Environmental obstacles that are clearly not your fault are one thing; excuses are another. You didn’t think I was going to let you off the hook altogether, did you? One excuse I hear over and over again from clients and friends alike is that their weight gain is due to “bad genes.” At times, there is some validity to this, but I like to point out that there was no obesity epidemic in the United States even thirty years ago — and human genetics have not radically evolved in that timeframe. What has changed is our food culture, and consequent eating and exercise habits. While your shape may be genetic, chances are your size is not. In reality, only about 10 percent of adults have an inherent predisposition that makes it difficult to lose weight. “Okay,” you think, “then why is my whole family overweight?” Typically the reason is because you have all been raised in the same environment with similar food and physical activity habits, not because you all have a gene that makes it harder to lose weight. And you folks who do hold that unfortunate gene can also benefit from healthy habits, so read on.
Beyond genetics, the core of most of the bad excuses I hear from my clients is logistical, revolving around scheduling and time management: working too much to care about anything but work, lack of time to eat three meals a day, eating on the run, not planning snacks ahead, no time to exercise, too much booze at night, and midnight binges.
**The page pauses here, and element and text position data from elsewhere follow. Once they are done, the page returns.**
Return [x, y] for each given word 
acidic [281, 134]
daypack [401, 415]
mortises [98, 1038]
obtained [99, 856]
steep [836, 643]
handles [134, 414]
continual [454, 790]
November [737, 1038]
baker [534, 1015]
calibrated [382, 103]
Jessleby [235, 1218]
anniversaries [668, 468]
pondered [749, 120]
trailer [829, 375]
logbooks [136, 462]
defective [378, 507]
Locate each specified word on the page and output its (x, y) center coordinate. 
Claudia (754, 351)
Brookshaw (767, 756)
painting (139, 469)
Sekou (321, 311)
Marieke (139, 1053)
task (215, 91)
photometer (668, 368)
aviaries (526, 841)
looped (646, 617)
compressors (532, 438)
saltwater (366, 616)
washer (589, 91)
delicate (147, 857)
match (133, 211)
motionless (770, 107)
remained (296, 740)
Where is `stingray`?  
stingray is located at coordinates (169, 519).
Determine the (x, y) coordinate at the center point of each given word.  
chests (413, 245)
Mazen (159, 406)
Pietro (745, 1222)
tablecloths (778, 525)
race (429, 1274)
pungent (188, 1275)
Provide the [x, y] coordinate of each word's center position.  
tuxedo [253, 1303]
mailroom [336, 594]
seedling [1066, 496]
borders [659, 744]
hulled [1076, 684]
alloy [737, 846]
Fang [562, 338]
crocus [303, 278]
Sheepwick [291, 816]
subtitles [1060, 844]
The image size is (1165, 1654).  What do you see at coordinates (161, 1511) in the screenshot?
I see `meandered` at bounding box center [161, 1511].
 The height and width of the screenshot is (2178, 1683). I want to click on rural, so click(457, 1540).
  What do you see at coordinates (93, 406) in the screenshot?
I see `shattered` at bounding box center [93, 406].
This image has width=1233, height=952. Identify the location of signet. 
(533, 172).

As tough as our culture makes it to stay slim, you do have the power to take good care of yourself by investing some time in organizing your daily routine to include smart eating choices and physical activity.
I find it interesting that it is often the high-functioning women who hold great jobs and sustain healthy relationships who do not take the time to plan ahead and actually think about what to eat, when to work out, and how to fit themselves into the craziness of the day. Why should our health take a backseat to work when eating and exercise are the fuel that will keep us productive? If you are eating well, are on a routine schedule, and are working out regularly, you will feel better, look better, and be more competent at work. You will not face the day groggy and irritable, rather, you will be prepared for whatever is thrown at you. Remind yourself that your health and well-being should always be your first priority.